Jemaine or Bret break into song in each episode. The songs are built into the narrative structure of the show in several different ways. Some songs form part of the plot of the show. In these instances, Bret or Jemaine sing to another character. Other songs serve as the internal monologue of one of the two. Typically, at least once per show, a song is shot in the form of a music video. Some songs use a combination of the styles. For example, in the first episode, "Sally", the song "Most Beautiful Girl in the Room" is a mix of Jemaine's thoughts and his spoken invitations to Sally to get a kebab and to go back to his place. The music video for "Business Time" (from "Sally Returns") depicts a daydream that Jemaine is having. As the series evolved, other main characters such as Murray and Mel have also had their own musical interludes.

==Episodes==

| Season | Episodes |  | Originally released |  |
| First released | Last released |
| 1 | 12 |  | June 17, 2007 | September 2, 2007 |
| 2 | 10 |  | January 18, 2009 | March 22, 2009 |

===Season 1 (2007)===

| No. overall | No. in season | Title | Directed by | Written by | Original release date |
| 1 | 1 | "Sally" | James Bobin | James Bobin & Jemaine Clement & Bret McKenzie | June 17, 2007 |
At a party at Dave's place, Jemaine meets and falls for Bret's ex, Sally. Jemaine's growing relationship with her leaves Bret feeling neglected. Meanwhile, Murray helps the band film a music video. Cameo: Judah Friedlander. Songs featured: "The Most Beautiful Girl (In the Room)," "Not Crying," "Robots"
| 2 | 2 | "Bret Gives Up the Dream" | James Bobin | James Bobin & Jemaine Clement & Bret McKenzie | June 24, 2007 |
The band's poor financial state leads Bret to get a job as a human billboard to help make ends meet. When the job interferes with the band's gig at a travel expo, Murray and Jemaine replace Bret with a cassette tape in hopes of outdoing the flashier Australian display. Bret also become attracted to his coworker, Coco (Sutton Foster). Songs featured: "Inner City Pressure," "Boom," "Rock the Party"

◆ **Source material**:
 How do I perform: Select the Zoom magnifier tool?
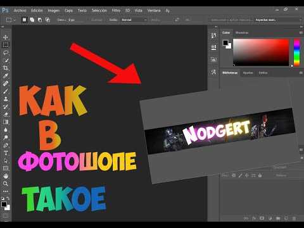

◆ **Required work**:
(1) According to the passage on the show's songs and episodes, what job does Bret take to help the band make ends meet?
(2) Carry on the passage on the show's songs and episodes from the point where it stops.

◆ **Expected answers**:
(1) He works as a human billboard.

(2)
| 3 | 3 | "Mugged" | James Bobin | James Bobin & Jemaine Clement & Bret McKenzie | July 1, 2007 |
Bret loses Jemaine's trust after Bret abandons him when they get mugged. To regain it, Bret tries to retrieve Jemaine's stolen "camera phone" (a phone with a camera taped to it) from their muggers, who are experiencing their own trust issues. Songs featured: "Hiphopopotamus vs. Rhymenoceros," "Think About It"
| 4 | 4 | "Yoko" | Troy Miller | James Bobin & Jemaine Clement & Bret McKenzie | July 8, 2007 |
Bret begins dating Coco, but Jemaine continuously invites himself to their dates. When Bret asks him to stop, Jemaine concludes that Coco is trying to break up the band. Songs featured: "If You're Into It," "Pencils in the Wind"
| 5 | 5 | "Sally Returns" | James Bobin | James Bobin & Jemaine Clement & Bret McKenzie | July 15, 2007 |
After Jemaine reconnects with Sally, Bret decides that he wants to pursue her as well. They both arrive at her birthday party to woo her with homemade presents, but learn she has become engaged. Songs featured: "Business Time," "Song for Sally"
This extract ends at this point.